[Opening Source material section]
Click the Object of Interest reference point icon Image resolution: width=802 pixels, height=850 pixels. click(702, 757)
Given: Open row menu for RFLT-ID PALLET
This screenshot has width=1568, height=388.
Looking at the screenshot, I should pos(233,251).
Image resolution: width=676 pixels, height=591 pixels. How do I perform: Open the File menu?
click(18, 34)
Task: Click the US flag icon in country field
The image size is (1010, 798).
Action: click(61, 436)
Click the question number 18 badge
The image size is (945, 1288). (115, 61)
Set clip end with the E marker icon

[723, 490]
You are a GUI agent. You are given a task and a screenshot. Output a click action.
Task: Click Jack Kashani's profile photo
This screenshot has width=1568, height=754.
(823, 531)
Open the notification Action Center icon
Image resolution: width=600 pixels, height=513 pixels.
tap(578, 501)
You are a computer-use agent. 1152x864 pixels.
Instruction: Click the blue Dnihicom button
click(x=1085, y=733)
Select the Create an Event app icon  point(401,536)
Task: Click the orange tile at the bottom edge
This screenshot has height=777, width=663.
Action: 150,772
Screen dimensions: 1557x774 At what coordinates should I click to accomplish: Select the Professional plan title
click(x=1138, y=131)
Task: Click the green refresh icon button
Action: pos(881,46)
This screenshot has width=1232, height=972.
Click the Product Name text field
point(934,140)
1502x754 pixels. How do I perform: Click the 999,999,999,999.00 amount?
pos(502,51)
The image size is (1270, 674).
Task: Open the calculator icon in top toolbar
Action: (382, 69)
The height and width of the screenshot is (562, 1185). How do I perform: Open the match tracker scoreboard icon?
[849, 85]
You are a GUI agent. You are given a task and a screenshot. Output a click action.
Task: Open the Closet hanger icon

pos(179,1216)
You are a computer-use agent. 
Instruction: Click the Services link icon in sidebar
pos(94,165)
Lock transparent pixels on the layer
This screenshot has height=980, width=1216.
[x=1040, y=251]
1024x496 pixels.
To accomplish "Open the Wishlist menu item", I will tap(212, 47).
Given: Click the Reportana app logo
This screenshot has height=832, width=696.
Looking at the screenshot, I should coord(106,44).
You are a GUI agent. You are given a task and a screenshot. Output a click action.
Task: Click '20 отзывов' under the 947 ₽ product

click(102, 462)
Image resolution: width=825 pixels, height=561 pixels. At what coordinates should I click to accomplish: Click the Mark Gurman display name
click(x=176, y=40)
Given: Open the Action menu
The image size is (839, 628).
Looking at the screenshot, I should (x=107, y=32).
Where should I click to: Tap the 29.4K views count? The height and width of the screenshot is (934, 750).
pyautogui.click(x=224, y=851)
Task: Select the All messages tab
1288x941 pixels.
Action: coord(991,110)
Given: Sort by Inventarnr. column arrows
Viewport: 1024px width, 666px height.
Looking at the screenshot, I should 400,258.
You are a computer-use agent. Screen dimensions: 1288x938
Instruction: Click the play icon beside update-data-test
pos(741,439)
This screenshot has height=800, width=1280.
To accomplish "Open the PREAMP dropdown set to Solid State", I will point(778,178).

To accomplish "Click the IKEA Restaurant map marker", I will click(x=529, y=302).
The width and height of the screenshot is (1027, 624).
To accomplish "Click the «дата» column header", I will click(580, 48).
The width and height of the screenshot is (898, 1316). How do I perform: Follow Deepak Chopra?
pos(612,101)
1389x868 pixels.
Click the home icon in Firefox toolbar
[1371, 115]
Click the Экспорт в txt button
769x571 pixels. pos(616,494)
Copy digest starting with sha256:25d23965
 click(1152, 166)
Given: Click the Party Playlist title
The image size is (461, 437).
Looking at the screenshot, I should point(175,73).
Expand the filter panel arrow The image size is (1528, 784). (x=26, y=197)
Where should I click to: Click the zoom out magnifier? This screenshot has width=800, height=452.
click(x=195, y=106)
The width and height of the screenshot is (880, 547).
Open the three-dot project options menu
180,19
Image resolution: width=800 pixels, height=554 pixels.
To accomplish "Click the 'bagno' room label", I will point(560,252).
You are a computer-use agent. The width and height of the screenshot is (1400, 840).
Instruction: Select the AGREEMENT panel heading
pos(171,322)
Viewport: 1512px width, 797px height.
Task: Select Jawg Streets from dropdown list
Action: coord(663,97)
[Closing Source material section]
Reproduce each of the records word for word.

• Output:
Click the Object of Interest reference point icon Image resolution: width=802 pixels, height=850 pixels. click(702, 757)
Given: Open row menu for RFLT-ID PALLET
This screenshot has width=1568, height=388.
Looking at the screenshot, I should pos(233,251).
Image resolution: width=676 pixels, height=591 pixels. How do I perform: Open the File menu?
click(18, 34)
Task: Click the US flag icon in country field
The image size is (1010, 798).
Action: click(61, 436)
Click the question number 18 badge
The image size is (945, 1288). (115, 61)
Set clip end with the E marker icon

[723, 490]
You are a GUI agent. You are given a task and a screenshot. Output a click action.
Task: Click Jack Kashani's profile photo
This screenshot has width=1568, height=754.
(823, 531)
Open the notification Action Center icon
Image resolution: width=600 pixels, height=513 pixels.
tap(578, 501)
You are a computer-use agent. 1152x864 pixels.
Instruction: Click the blue Dnihicom button
click(x=1085, y=733)
Select the Create an Event app icon  point(401,536)
Task: Click the orange tile at the bottom edge
This screenshot has height=777, width=663.
Action: 150,772
Screen dimensions: 1557x774 At what coordinates should I click to accomplish: Select the Professional plan title
click(x=1138, y=131)
Task: Click the green refresh icon button
Action: pos(881,46)
This screenshot has width=1232, height=972.
Click the Product Name text field
point(934,140)
1502x754 pixels. How do I perform: Click the 999,999,999,999.00 amount?
pos(502,51)
The image size is (1270, 674).
Task: Open the calculator icon in top toolbar
Action: (382, 69)
The height and width of the screenshot is (562, 1185). How do I perform: Open the match tracker scoreboard icon?
[849, 85]
You are a GUI agent. You are given a task and a screenshot. Output a click action.
Task: Open the Closet hanger icon

pos(179,1216)
You are a computer-use agent. 
Instruction: Click the Services link icon in sidebar
pos(94,165)
Lock transparent pixels on the layer
This screenshot has height=980, width=1216.
[x=1040, y=251]
1024x496 pixels.
To accomplish "Open the Wishlist menu item", I will tap(212, 47).
Given: Click the Reportana app logo
This screenshot has height=832, width=696.
Looking at the screenshot, I should coord(106,44).
You are a GUI agent. You are given a task and a screenshot. Output a click action.
Task: Click '20 отзывов' under the 947 ₽ product

click(102, 462)
Image resolution: width=825 pixels, height=561 pixels. At what coordinates should I click to accomplish: Click the Mark Gurman display name
click(x=176, y=40)
Given: Open the Action menu
The image size is (839, 628).
Looking at the screenshot, I should (x=107, y=32).
Where should I click to: Tap the 29.4K views count? The height and width of the screenshot is (934, 750).
pyautogui.click(x=224, y=851)
Task: Select the All messages tab
1288x941 pixels.
Action: coord(991,110)
Given: Sort by Inventarnr. column arrows
Viewport: 1024px width, 666px height.
Looking at the screenshot, I should 400,258.
You are a computer-use agent. Screen dimensions: 1288x938
Instruction: Click the play icon beside update-data-test
pos(741,439)
This screenshot has height=800, width=1280.
To accomplish "Open the PREAMP dropdown set to Solid State", I will point(778,178).

To accomplish "Click the IKEA Restaurant map marker", I will click(x=529, y=302).
The width and height of the screenshot is (1027, 624).
To accomplish "Click the «дата» column header", I will click(580, 48).
The width and height of the screenshot is (898, 1316). How do I perform: Follow Deepak Chopra?
pos(612,101)
1389x868 pixels.
Click the home icon in Firefox toolbar
[1371, 115]
Click the Экспорт в txt button
769x571 pixels. pos(616,494)
Copy digest starting with sha256:25d23965
 click(1152, 166)
Given: Click the Party Playlist title
The image size is (461, 437).
Looking at the screenshot, I should point(175,73).
Expand the filter panel arrow The image size is (1528, 784). (x=26, y=197)
Where should I click to: Click the zoom out magnifier? This screenshot has width=800, height=452.
click(x=195, y=106)
The width and height of the screenshot is (880, 547).
Open the three-dot project options menu
180,19
Image resolution: width=800 pixels, height=554 pixels.
To accomplish "Click the 'bagno' room label", I will point(560,252).
You are a computer-use agent. The width and height of the screenshot is (1400, 840).
Instruction: Select the AGREEMENT panel heading
pos(171,322)
Viewport: 1512px width, 797px height.
Task: Select Jawg Streets from dropdown list
Action: coord(663,97)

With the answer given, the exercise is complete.